*WRITTEN INSTRUCTION 1*: From the court passage on the PSC order, copy the words from "This case is" to "carrier regulatory section." without changes.
*WRITTEN INSTRUCTION 2*: Check each statement against the court passage on the PSC order and answer yes or no, quoting the words that settle it: (a) The testimony of a single expert can qualify as substantial evidence. (b) The PSC's findings need only some support somewhere in the record. (c) The PSC approved the collective ratemaking agreement but never terminated it.
*WRITTEN INSTRUCTION 3*: Continue the court passage on the PSC order, starting after its final sentence.

*PASSAGE PROVIDED*:

Start

Appellant has the burden of proving by clear and satisfactory evidence that the PSC's order is unlawful or unreasonable. MCL 462.26(8); MSA 22.45(8). Appellant must show that the PSC's order was arbitrary, capricious, an abuse of discretion, *388 or not supported by the record. Consumers Power Co v PSC, 189 Mich. App. 151, 183; 472 NW2d 77 (1991). The PSC's findings must be supported by competent, material, and substantial evidence on the whole record. Const 1963, art 6, § 28. The testimony of even one expert can be "substantial" evidence. Ass'n of Businesses Advocating Tariff Equity v PSC, 192 Mich. App. 19, 27; 480 NW2d 585 (1991). This Court gives due deference to the PSC's administrative expertise and will not substitute its judgment for that of the PSC. Id. In legislative matters, such as setting rates, this Court must defer to the PSC. See Colony Park Apartments v PSC, 155 Mich. App. 134, 138; 399 NW2d 32 (1985).

This case is intricately connected with an aspect of the PSC's ratemaking function, a matter with which we do not interfere. The PSC exercised legislative authority when it initially approved and when it later terminated appellant's collective ratemaking agreement. These decisions were based on transportation policy established by the Legislature under MCL 475.2; MSA 22.532 and left to the PSC to interpret. We find nothing unlawful or unreasonable in the PSC's actions, all of which were expressly authorized by MCL 479.6b(10); MSA 22.571(2)(10). To the extent that the PSC found facts, those findings were supported by ample evidence, including the testimony of staff witness Thomas Lonergan, the director of the PSC's motor carrier regulatory section.

Appellant first argues that it was deprived of several procedural protections afforded a licensee before the administrative termination of a license. Among other things, appellant argues it received no preliminary notice of charges and had no informal opportunity to comply, as required by Rogers v State Bd of Cosmetology, 68 Mich. App. 751; 244 NW2d 20 (1976). Appellant further argues it was *389 not afforded the due process protection of MCL 24.292; MSA 3.560(192), § 92 of the Administrative Procedures Act, regarding revocation of licenses.

End

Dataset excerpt
Start

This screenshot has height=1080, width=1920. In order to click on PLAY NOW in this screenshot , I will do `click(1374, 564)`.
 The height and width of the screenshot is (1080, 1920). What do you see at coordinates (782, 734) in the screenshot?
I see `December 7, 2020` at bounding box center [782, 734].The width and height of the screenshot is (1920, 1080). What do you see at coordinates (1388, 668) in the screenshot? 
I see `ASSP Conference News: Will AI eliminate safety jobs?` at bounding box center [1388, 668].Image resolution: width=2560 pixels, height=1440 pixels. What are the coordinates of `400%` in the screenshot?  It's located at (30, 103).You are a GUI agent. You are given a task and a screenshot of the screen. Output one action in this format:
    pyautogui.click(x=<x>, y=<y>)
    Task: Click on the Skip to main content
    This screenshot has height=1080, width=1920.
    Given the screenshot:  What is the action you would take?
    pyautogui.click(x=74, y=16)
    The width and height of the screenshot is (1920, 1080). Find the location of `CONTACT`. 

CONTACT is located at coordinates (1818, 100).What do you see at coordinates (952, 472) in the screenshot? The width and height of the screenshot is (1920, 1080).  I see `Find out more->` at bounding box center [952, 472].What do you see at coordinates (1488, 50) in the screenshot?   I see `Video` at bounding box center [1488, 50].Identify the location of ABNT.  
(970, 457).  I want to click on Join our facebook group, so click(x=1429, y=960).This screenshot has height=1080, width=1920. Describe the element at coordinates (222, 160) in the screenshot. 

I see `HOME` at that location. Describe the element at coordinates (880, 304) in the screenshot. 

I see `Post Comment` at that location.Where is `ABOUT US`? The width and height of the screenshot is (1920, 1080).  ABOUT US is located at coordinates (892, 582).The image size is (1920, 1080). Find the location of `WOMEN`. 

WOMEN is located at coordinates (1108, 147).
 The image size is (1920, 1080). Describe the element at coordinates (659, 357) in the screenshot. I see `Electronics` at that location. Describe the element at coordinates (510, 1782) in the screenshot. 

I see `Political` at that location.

End

*EXPECTED ANSWER 1*:
This case is intricately connected with an aspect of the PSC's ratemaking function, a matter with which we do not interfere. The PSC exercised legislative authority when it initially approved and when it later terminated appellant's collective ratemaking agreement. These decisions were based on transportation policy established by the Legislature under MCL 475.2; MSA 22.532 and left to the PSC to interpret. We find nothing unlawful or unreasonable in the PSC's actions, all of which were expressly authorized by MCL 479.6b(10); MSA 22.571(2)(10). To the extent that the PSC found facts, those findings were supported by ample evidence, including the testimony of staff witness Thomas Lonergan, the director of the PSC's motor carrier regulatory section.

*EXPECTED ANSWER 2*:
(a) Yes: "The testimony of even one expert can be "substantial" evidence."
(b) No: "The PSC's findings must be supported by competent, material, and substantial evidence on the whole record."
(c) No: "The PSC exercised legislative authority when it initially approved and when it later terminated appellant's collective ratemaking agreement."

*EXPECTED ANSWER 3*:
The APA defines a license as including the "whole or part of an agency permit, certificate, approval, registration, charter, or similar form of permission required by law, but does not include a license required solely for revenue purposes." MCL 24.205(1); MSA 3.560(105)(1); Bukhtia v Bureau of State Lottery, 190 Mich. App. 323, 325; 475 NW2d 475 (1991). We do not view the PSC's approval of appellant's collective ratemaking agreement in 1985 to have created a "license" within the meaning of the APA.

Pursuant to the terms of the Motor Carrier Act, MCL 475.1 et seq.; MSA 22.531 et seq., a motor common carrier may not operate upon a public highway without first having obtained a "certificate of authority." MCL 476.1; MSA 22.534. The act contains a specific definition of "certificate of authority" as a certificate issued to a carrier "authorizing a transportation service," which certificate is issued under the terms of the act. See MCL 475.1(j); MSA 22.531(j). The act also defines and provides for issuance of "permits" to operate as a motor contract carrier. MCL 475.1(k); MSA 22.531(k). The issuance of a certificate or permit is governed by specific statutory provisions and are akin to "licenses" as defined by the APA.

In contrast, we do not believe that the approval of certain ratemaking agreements is a "license," as that term is commonly understood. When the PSC terminates an agreement for collective ratemaking, the common carriers are still able to operate under the terms of the act, albeit not under the terms of the agreement that has been invalidated. We perceive this approval or disapproval of a ratemaking agreement as nothing more than PSC *390 enforcement of the stated goals of the act and as an internal control of the manner in which licensees may operate. Thus, when a previously approved agreement is terminated under the provisions of MCL 479.6b(10); MSA 22.571(2)(10), the PSC is merely policing the manner in which a licensee is permitted to operate within the act. Modification or termination of a ratemaking agreement does not operate as a modification or termination of a carrier's license. Rather, it is merely an attempt to force a licensee to operate in furtherance of the stated transportation goals of MCL 475.2; MSA 22.532.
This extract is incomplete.